**Required action 1:** Retype the passage of the Dark Tides text from "All is going" up to and including "apparently natural deaths...".
**Required action 2:** In the Dark Tides text, what does Digger Kelly use to get rid of unwanted spouses?
**Required action 3:** Carry on writing the Dark Tides text, starting after its final sentence.

Dark Tides by Eric Frank Russell (Panther - November 1963)
"...this is a book about the dark tides in human affairs. It will thrill and chill the blood of those among us whose curiosity knows no restraint; and the others who are magnetically drawn by the dreadful..."
The Sin of Hyacinth Peutch
With a Blunt Instrument
A Matter of Instinct
I’m a Stranger Here Myself
This One’s On Me
I Hear You Calling
Wisel
The Ponderer
Sole Solution
Rhythm of the Rats
Me and My Shadow
Bitter End
'With a Blunt Instrument'
Mrs. Bunstead wants to bump off hubby for the insurance money. Her sister got away with it, so why can’t she? She visits Digger Kelly who is running a profitable little operation - he gets rid of unwanted spouses using an Australian killing bone then enjoys half the insurance. To actually do the dirty deed Kelly employs a black dwarf:
“The dwarf was squat, pot-bellied, black-skinned, and he wore a suit of sloppy clothes as if reluctantly conforming to an insane custom...”
All is going well until Dan Fletcher from the insurance company starts to look at the statistics and becomes suspicious of so many apparently natural deaths...

**Data provided:**
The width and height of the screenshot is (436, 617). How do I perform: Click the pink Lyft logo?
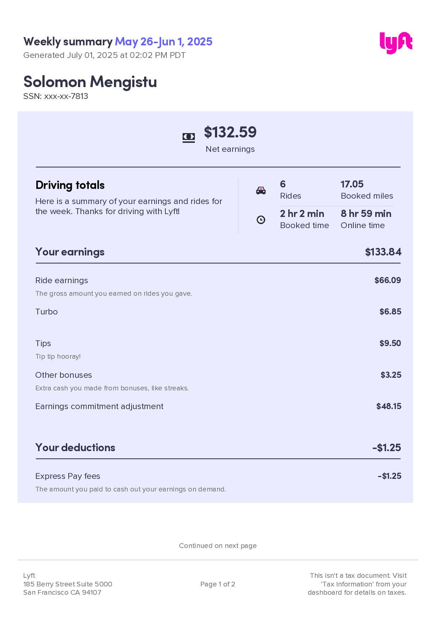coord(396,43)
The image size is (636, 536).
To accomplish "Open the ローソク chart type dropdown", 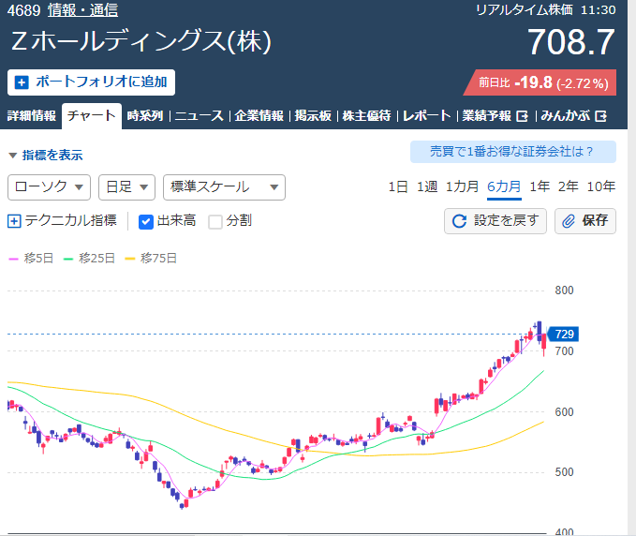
---
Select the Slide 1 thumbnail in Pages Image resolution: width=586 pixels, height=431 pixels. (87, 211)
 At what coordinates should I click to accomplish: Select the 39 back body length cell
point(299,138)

**Exercise output 1:**
All is going well until Dan Fletcher from the insurance company starts to look at the statistics and becomes suspicious of so many apparently natural deaths...

**Exercise output 2:** An Australian killing bone.

**Exercise output 3:**
'A Matter of Instinct'
This appears as ‘Impulse’ in Groff Conklin’s “Twisted” anthology. Wonder why he changed the title...
A good pulpy story about Dr. Blaine, alone in his surgery one evening when a man arrives. The man turns out to be an animated corpse, possessed by sub microscopic thought reading aliens who crashed to Earth the night before. Their purpose is to find a new host body, the one they are using was already dead when they stole it, they want a living one. They need Dr. Blaine’s help because if they take over a conscious person they become instantly insane, they want the doctor to drug someone to make the possession smoother. Then into the surgery walks a young girl...
Just as enjoyable the second time around. It’s got a ‘Quatermass’ feel to it I thought.
'I'm A Stranger Here Myself'
Mrs. Enderby visits Dr. Wilson with worries about her 15 year old son John - she says his personality is changing, he’s making strange and enigmatic remarks about his origin.
When he talks to John it seems the boy and some of his friends have become ‘cosmos-conscious’, claims he has no memory prior to being 4 years old. He believes himself to be non-human and the victim of a conspiracy to keep the truth hidden...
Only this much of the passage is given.